**WORK TASK:** Leave out every line before the one that contains "Toggle the clock/snooze reminder". Please restate that line and the rest of the data word for word, through the end.

**INFORMATION PROVIDED:**
———

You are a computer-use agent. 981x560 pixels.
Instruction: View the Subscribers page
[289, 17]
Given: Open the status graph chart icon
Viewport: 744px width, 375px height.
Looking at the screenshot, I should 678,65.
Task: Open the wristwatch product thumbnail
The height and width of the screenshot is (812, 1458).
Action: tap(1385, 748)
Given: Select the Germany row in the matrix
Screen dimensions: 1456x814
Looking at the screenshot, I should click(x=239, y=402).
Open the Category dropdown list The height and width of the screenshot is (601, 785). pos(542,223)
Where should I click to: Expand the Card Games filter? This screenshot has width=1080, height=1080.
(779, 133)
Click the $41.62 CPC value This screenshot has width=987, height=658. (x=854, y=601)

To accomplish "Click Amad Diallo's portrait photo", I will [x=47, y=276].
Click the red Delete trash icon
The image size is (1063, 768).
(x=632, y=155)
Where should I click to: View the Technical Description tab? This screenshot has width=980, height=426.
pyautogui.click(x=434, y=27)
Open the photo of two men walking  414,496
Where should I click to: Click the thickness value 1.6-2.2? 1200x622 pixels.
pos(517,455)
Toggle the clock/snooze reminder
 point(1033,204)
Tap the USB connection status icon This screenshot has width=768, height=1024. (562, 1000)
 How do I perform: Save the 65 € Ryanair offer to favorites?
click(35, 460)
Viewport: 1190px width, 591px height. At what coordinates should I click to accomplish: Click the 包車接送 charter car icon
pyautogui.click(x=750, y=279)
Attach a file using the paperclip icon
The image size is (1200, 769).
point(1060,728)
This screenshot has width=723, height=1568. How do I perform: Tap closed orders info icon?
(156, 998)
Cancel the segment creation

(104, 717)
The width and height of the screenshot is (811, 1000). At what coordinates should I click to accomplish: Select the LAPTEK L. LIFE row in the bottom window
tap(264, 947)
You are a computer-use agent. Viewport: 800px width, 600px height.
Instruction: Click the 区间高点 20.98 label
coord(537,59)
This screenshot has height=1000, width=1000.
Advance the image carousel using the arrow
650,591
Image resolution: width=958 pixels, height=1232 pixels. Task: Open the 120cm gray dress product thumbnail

———

**TASK ANSWER:**
Toggle the clock/snooze reminder
 point(1033,204)
Tap the USB connection status icon This screenshot has width=768, height=1024. (562, 1000)
 How do I perform: Save the 65 € Ryanair offer to favorites?
click(35, 460)
Viewport: 1190px width, 591px height. At what coordinates should I click to accomplish: Click the 包車接送 charter car icon
pyautogui.click(x=750, y=279)
Attach a file using the paperclip icon
The image size is (1200, 769).
point(1060,728)
This screenshot has width=723, height=1568. How do I perform: Tap closed orders info icon?
(156, 998)
Cancel the segment creation

(104, 717)
The width and height of the screenshot is (811, 1000). At what coordinates should I click to accomplish: Select the LAPTEK L. LIFE row in the bottom window
tap(264, 947)
You are a computer-use agent. Viewport: 800px width, 600px height.
Instruction: Click the 区间高点 20.98 label
coord(537,59)
This screenshot has height=1000, width=1000.
Advance the image carousel using the arrow
650,591
Image resolution: width=958 pixels, height=1232 pixels. Task: Open the 120cm gray dress product thumbnail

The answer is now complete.